Copy out the entries below word for word, starting at the line that contains "This screenshot has width=1017, height=800." and stopping after the line that contains "coord(364,18)". Leave the pictures out of your answer.

**Recorded information:**
++++++++++

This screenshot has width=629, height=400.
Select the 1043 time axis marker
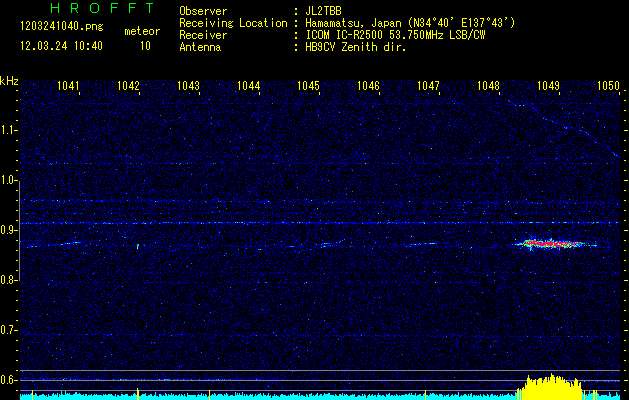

++++++++++

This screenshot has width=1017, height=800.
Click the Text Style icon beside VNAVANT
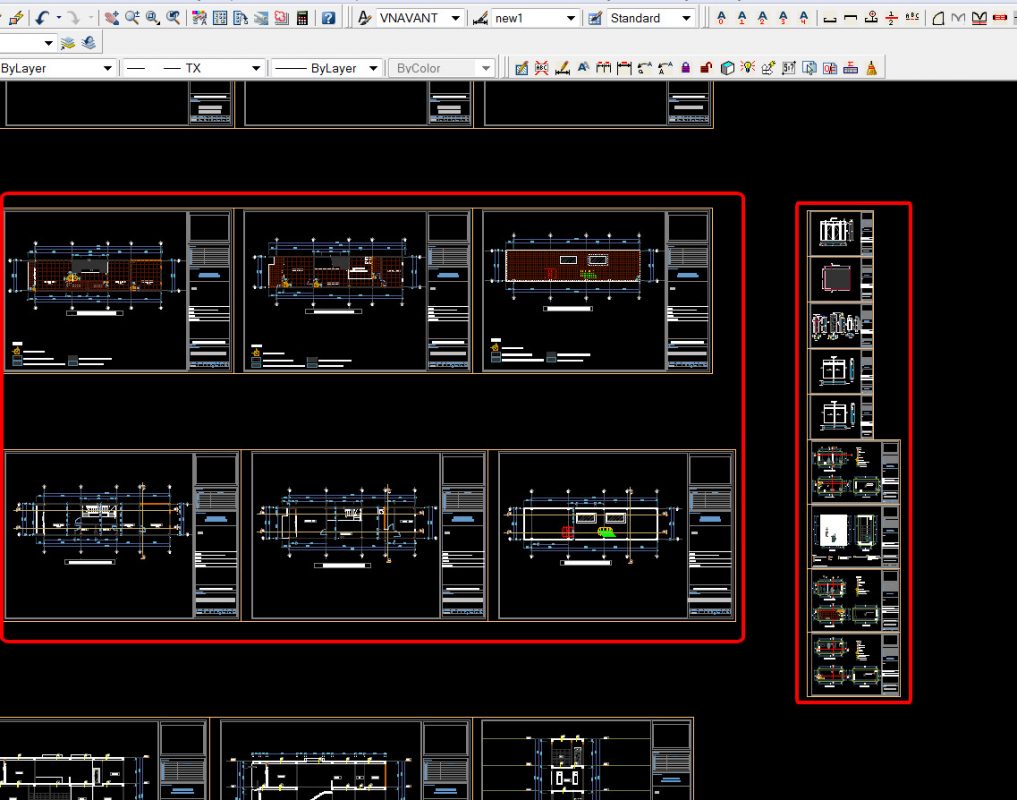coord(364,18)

++++++++++

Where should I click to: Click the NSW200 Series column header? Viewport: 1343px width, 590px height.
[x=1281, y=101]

++++++++++

**The output:**
This screenshot has width=1017, height=800.
Click the Text Style icon beside VNAVANT
coord(364,18)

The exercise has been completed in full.